Ataque na Venezuela pode encorajar China e Rússia, diz Emily Thornberry
A falta de condenação ocidental da intervenção militar dos EUA na Venezuela poderia encorajar a China e a Rússia a tomarem medidas semelhantes contra outros países, Emily Thornberrydisse a presidente trabalhista do comitê de relações exteriores em sua entrevista no Westminster Hour na noite passada. Pedro Walker tem a história.
Ministro rejeita alegações de que o governo se recusa a considerar a extradição de Maduro ilegal para evitar perturbar Trump
Bom dia. Antes do Natal, Keir Starmer estava planejando usar a primeira semana após o recesso do feriado para destacar o que o governo está fazendo para reduzir o custo de vida. Ele expôs este caso ontem em um artigo no Sunday Timesonde fez referência a medidas incluindo o plano orçamental reduzir as contas de energia em £ 150 em média. Infelizmente, a blitz de relações públicas do custo de vida de Starmer foi eliminada da agenda noticiosa por Donald Trump, e a sua abordagem totalmente diferente ao problema de garantir que os seus eleitores tenham acesso a energia barata.
Ninguém na política dominante do Reino Unido parece estar muito interessado em adoptar a abordagem Trump – o que é provavelmente uma boa notícia para a Noruega.
Mas há um debate intenso em curso sobre o que o governo do Reino Unido deveria estar disposto a dizer sobre a decisão de Trump de raptar Nicolás Maduro, o líder venezuelano, e substituí-lo por alguém que se espera que seja mais compatível com as exigências dos EUA, particularmente em relação à indústria petrolífera do país.
Keir Starmer recusou-se a criticar a intervenção americana e o governo evitou questões sobre se considerava ou não o que aconteceu como authorized. Noite passada todos os estados da UE, exceto a Hungria publicado uma declaração conjunta que, embora não seja abertamente crítico, sublinhou o valor do direito internacional e, implicitamente, acusou Trump de o ignorar. Dizia:
A União Europeia apela à calma e à contenção por parte de todos os intervenientes, para evitar a escalada e assegurar uma solução pacífica para a crise.

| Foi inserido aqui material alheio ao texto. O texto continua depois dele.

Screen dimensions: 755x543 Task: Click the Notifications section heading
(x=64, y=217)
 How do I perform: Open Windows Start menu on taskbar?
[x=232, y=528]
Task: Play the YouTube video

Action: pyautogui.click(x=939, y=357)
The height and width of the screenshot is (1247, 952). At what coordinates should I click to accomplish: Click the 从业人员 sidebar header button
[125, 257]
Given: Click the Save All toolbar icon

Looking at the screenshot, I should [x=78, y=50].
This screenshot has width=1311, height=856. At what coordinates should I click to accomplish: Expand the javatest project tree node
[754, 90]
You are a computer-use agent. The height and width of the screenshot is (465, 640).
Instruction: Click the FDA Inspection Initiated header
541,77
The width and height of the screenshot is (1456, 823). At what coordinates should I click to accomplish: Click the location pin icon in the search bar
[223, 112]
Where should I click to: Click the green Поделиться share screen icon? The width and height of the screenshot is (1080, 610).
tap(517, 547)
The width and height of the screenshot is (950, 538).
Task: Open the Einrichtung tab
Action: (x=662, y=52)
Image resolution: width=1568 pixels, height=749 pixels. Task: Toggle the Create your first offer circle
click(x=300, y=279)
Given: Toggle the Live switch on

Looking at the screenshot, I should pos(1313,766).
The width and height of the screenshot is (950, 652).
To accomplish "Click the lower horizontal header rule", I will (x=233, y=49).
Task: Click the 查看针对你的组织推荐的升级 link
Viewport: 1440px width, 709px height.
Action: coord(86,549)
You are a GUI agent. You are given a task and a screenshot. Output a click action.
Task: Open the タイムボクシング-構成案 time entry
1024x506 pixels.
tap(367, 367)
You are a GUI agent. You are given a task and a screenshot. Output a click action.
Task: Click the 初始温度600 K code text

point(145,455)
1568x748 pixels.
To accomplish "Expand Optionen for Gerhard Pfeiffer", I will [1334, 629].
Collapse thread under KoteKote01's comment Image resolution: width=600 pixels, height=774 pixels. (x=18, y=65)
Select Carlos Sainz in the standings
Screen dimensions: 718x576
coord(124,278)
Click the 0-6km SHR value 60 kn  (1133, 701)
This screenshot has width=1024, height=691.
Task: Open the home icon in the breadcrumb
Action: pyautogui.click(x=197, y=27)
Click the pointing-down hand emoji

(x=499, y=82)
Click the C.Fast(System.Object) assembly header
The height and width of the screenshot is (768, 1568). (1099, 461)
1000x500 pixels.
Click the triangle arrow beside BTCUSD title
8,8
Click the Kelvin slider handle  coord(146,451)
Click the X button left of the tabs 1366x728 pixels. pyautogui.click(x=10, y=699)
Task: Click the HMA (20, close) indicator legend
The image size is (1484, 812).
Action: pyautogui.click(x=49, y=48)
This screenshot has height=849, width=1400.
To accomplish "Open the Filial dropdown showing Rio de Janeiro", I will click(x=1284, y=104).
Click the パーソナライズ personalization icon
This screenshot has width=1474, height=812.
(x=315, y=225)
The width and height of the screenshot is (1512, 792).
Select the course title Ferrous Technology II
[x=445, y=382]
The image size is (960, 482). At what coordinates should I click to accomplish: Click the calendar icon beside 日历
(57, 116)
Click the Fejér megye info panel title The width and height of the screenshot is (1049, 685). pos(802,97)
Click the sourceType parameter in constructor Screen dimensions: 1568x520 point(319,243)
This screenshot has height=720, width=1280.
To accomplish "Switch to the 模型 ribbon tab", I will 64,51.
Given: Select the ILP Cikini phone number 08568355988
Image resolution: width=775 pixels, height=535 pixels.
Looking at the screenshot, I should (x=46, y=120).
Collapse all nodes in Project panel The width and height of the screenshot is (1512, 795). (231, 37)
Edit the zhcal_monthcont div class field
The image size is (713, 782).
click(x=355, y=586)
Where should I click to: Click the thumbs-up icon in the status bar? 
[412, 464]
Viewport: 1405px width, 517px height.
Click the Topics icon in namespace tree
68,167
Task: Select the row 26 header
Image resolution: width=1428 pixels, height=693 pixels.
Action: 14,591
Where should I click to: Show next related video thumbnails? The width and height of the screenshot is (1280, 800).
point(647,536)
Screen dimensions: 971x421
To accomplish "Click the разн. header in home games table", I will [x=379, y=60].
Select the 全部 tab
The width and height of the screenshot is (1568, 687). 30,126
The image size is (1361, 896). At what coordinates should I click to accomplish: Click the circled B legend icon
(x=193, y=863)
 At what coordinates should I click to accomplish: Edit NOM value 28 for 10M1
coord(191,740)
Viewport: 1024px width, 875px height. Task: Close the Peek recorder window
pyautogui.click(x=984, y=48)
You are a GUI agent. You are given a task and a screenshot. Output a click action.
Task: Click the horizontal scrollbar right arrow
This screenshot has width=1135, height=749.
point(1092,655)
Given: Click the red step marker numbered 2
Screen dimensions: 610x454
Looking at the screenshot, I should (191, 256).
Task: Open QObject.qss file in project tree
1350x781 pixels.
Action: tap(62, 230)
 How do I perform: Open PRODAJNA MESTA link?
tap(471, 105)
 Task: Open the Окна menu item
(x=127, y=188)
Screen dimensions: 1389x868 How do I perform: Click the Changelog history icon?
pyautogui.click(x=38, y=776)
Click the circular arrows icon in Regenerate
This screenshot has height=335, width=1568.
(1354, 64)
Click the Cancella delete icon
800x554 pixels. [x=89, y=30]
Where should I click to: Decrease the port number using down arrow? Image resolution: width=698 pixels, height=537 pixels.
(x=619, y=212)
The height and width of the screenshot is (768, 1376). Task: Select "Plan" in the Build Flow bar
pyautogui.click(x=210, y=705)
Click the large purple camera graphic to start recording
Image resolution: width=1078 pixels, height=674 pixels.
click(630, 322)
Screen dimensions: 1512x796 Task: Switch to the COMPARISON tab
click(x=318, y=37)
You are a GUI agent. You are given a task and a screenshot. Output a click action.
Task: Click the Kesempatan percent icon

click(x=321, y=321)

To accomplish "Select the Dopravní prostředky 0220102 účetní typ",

A UE recorda que, em todas as circunstâncias, os princípios do direito internacional e da Carta das Nações Unidas devem ser respeitados. Os membros do Conselho de Segurança das Nações Unidas têm uma responsabilidade explicit de defender esses princípios, como um pilar da arquitectura de segurança internacional.
Mike Tappo ministro da migração, estava dando uma entrevista esta manhã e, no programa In the present day, quando questionado se Starmer se recusava a dizer que a extradição de Maduro violava a lei internacional porque tinha medo de perturbar Trump, Tapp respondeu:
Absolutamente não. O governo britânico está, e estará, em conversações com os americanos. E cabe aos americanos estabelecer a base jurídica para as ações que tomaram. E também estamos conversando com aliados próximos sobre o aspecto jurídico disso.
Mas ontem à noite, em uma entrevista no Westminster Hour da BBC, Emily Thornberrya presidente da comissão de assuntos externos da Câmara dos Comuns (e antiga procuradora-geral sombra), disse estar muito preocupada com a forma como Trump parece pensar, tal como Vladimir Putin da Rússia e Xi Jinping da China, que poderia fazer o que quisesse na sua esfera de influência.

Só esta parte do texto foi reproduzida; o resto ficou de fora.